There are many other issues you have to think about if you want to crawl the Web. You’d think that keeping track of the URLs you’ve visited and those that you haven’t visited yet would be easy. And it would be if the numbers were manageable. 10 billion documents means 10 billion URLs. Just the URLs themselves, stored naively, would take close to a terabyte. So you have to come up with a memory-efficient way to store them and a time-efficient way to search them.
There are other issues as well. For example, did you know that www.mischel.com and mischel.com go to exactly the same place? That’s a trivial example, but you’ll find out that some Web pages have many different URLs. If you don’t have some way of resolving those and other traps, URLs with odd query strings, unique session IDs, and any number of other oddities will quickly have you chasing your own tail.

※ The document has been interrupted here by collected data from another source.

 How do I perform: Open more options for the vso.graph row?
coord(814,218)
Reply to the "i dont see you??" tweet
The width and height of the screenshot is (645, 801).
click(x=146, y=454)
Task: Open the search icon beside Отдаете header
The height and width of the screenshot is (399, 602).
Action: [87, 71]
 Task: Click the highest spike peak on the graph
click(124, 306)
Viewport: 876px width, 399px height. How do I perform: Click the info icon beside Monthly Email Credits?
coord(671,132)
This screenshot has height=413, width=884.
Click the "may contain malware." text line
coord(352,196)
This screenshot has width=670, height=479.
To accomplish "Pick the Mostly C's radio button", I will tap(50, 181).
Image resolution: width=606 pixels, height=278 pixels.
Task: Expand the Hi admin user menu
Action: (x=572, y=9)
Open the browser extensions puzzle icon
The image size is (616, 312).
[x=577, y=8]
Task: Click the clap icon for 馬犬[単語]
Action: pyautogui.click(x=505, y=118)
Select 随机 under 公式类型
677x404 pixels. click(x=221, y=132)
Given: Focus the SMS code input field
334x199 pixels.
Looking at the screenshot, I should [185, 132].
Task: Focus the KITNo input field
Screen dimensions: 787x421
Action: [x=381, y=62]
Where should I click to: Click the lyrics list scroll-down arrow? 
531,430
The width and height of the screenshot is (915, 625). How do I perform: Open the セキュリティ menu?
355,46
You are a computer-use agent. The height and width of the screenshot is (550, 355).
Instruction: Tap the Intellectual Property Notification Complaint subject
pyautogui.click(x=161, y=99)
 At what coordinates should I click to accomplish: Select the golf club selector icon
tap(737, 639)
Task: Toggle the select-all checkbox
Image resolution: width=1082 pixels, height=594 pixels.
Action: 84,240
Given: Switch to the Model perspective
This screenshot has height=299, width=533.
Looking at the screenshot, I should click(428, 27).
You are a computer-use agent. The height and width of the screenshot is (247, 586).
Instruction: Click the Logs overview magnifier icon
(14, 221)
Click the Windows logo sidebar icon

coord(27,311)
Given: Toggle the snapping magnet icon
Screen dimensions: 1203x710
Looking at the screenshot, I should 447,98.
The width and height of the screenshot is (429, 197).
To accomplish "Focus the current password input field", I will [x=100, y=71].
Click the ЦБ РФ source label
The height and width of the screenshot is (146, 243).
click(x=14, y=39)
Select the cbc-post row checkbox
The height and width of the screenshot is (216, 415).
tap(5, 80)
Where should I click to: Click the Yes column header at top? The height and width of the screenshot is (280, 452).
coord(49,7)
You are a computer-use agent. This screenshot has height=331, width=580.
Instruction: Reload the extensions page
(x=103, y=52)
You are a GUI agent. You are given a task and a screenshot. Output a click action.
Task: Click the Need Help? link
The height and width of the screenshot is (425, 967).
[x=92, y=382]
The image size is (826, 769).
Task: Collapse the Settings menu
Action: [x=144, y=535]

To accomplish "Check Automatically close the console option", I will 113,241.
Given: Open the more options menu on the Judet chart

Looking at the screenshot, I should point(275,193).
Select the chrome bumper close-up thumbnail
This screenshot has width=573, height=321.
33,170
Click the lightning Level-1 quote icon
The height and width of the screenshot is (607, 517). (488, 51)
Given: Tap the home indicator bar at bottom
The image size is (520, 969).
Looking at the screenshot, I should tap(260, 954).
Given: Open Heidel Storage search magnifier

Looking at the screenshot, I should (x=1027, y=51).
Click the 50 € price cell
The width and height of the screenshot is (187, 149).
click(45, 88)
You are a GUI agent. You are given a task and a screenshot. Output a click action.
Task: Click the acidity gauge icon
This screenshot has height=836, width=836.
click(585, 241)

Today I finally got my first multiple-connection web crawler up and limping. It took a whle lot longer than I thought it would because the asynchronous HTTP library I downloaded was buggy and it took me forever to figure out how to make Pytho break out of an infinite loop. For all that’s good about Python, the development and debugging environment is distressingly primitive.
All of which is to say that I’ve latched onto a project that is very interesting and challenging, and doesn’t leave me time for much else. When I’m not banging on code, I’m reading research papers about crawling, storing, indexing, and searching large amounts of data, or thinking about better ways to implement parts of my crawler. It’s exhausting, but pleasantly so.